Mattis appeared receptive to the argument. According to a readout of their meeting, the secretary of defense lauded Tunisia for its “leadership in promoting regional security and stability in northern Africa” and “expressed his desire for greater defense cooperation in the future.”

“The two leaders discussed the importance of the US-Tunisian defense partnership, Tunisia's security situation and counterterrorism assistance,” according to the readout. “Both leaders noted the progress and significance of military training, intelligence sharing and defense cooperation.”

Mattis then “affirmed the strong US commitment for continued support to Tunisia.”

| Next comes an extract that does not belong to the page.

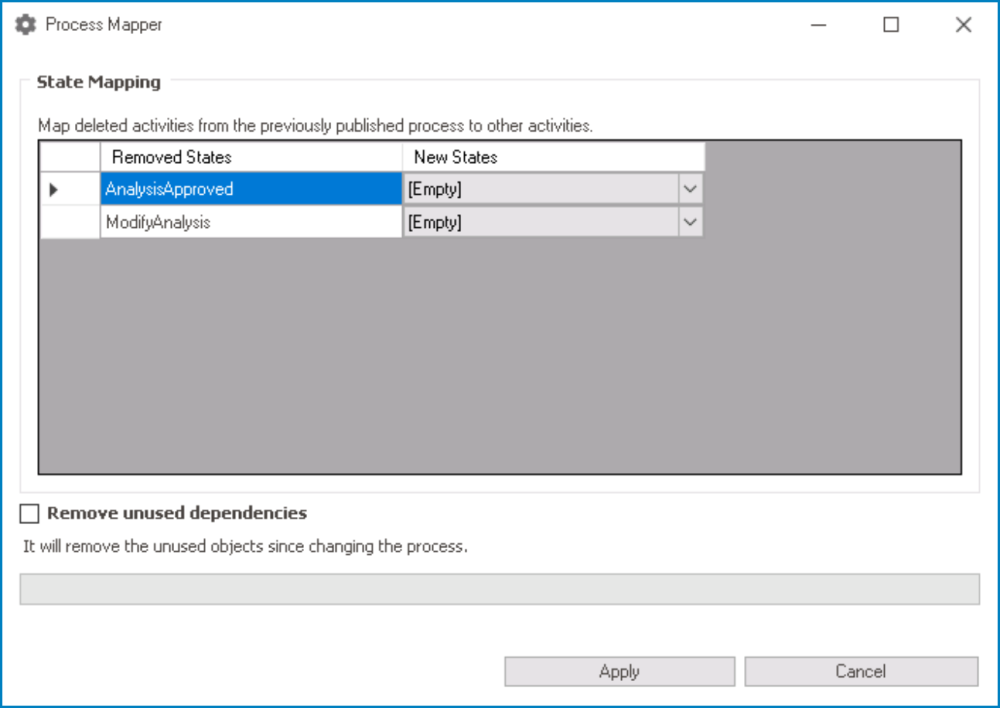Click the New States column header

click(553, 157)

Since the 2011 Arab Spring, Tunisia has leaned heavily on the US government to build up its armed forces. Major weapons deals have included the donation of patrol boats and the sale of Black Hawk helicopters for counterterrorism operations. The Barack Obama administration also assigned Tunisia exalted status as a major non-NATO ally, giving the country priority on security cooperation.

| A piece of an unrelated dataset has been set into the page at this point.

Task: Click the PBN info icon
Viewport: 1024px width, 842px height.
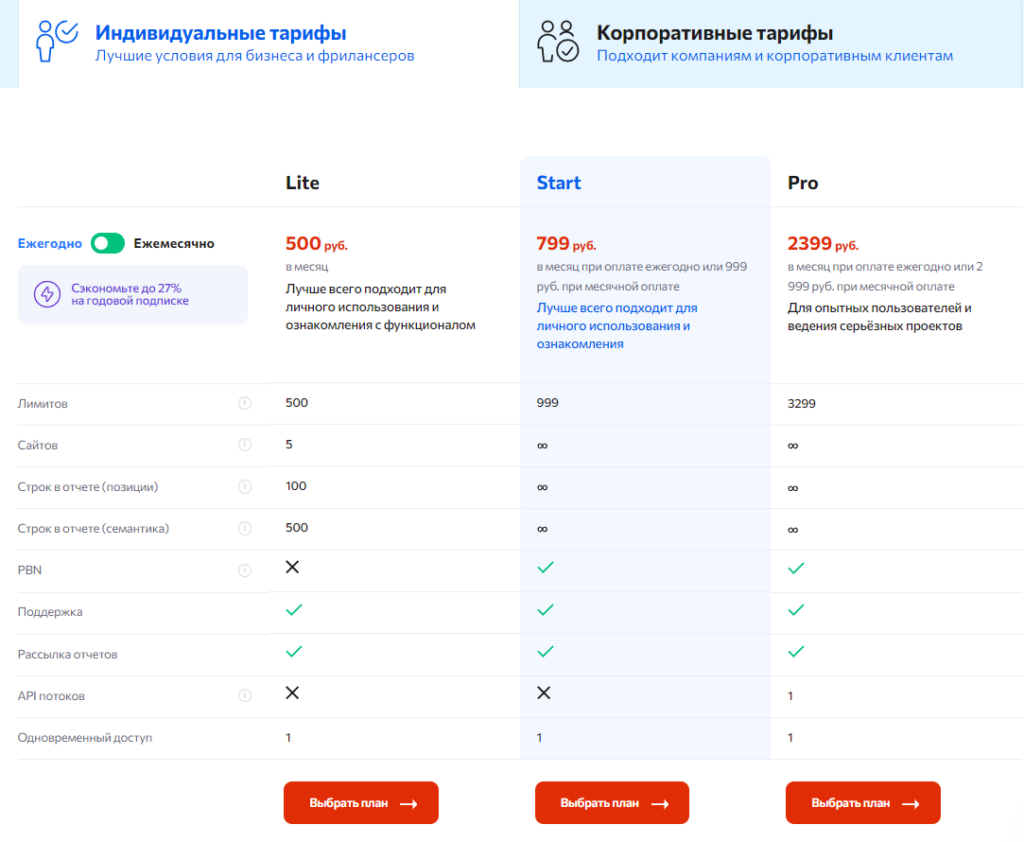Action: [x=245, y=570]
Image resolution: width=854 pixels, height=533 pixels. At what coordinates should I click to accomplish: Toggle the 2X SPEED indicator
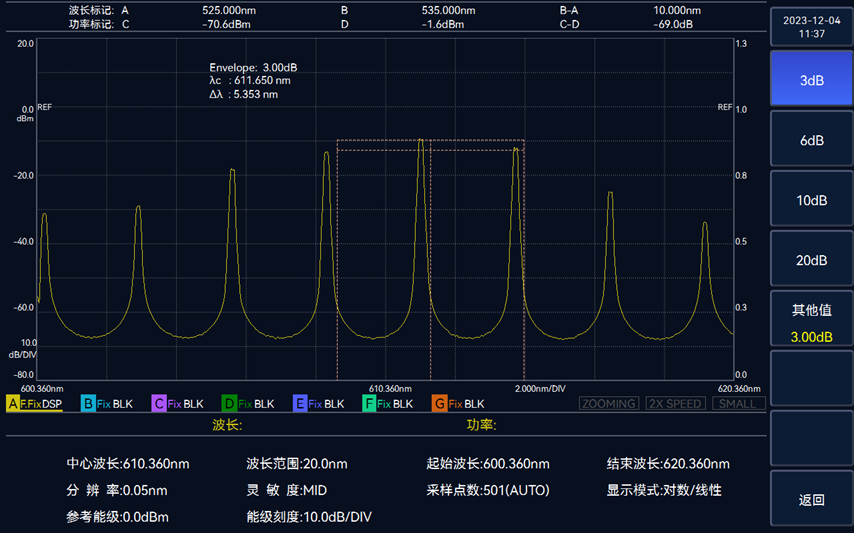tap(675, 404)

Princeton University doctoral candidate Sharan Grewal told Al-Monitor that in 2016, US aid made up around 10% of Tunisia's military budget. Tunisia is hoping the United States will help fund an electronic surveillance system along its border wall with Libya by next year.

Trump’s proposed cuts could notably jeopardize Tunisia’s ability to deal with the threat from the Islamic State, also known as ISIS, many experts agree.

“There’s a presence of ISIS on their border, and this administration made ISIS a top national security priority,” said Sarah Yerkes, a senior fellow at the Carnegie Endowment for International Peace and a former Defense Department official. “If you’re serious about that, why on earth would you decide to cut support?”

Despite the proposed cuts, the appearance of top Mattis aides at the meeting — including the defense secretary’s chief military adviser — suggest the Pentagon remains committed to cultivating Tunisia as a key military ally.

“It shows that they are taking this meeting seriously,” she said. “It’s not just a photo-op. They’re looking at it from a longer-term strategic view. It’s not a conflict that’s going to end. This is something that the US is interested in investing in.”

Compounding the Pentagon’s interest, Tunisia has seen a disproportionate number of its citizens join the Islamic State on the battlefields of Iraq and Syria, fueling militant attacks when they return home or travel to Europe.

"Tunisia exports the largest number of foreign fighters writ large in the Arab world,” said Ben Fishman, an associate fellow at the Washington Institute for Near East Policy and a former National Security Council official. "That’s where a package of security assistance and border security needs to go hand-in-hand with economic security assistance that we’ve done. Effectively zeroing out would be a devastating result."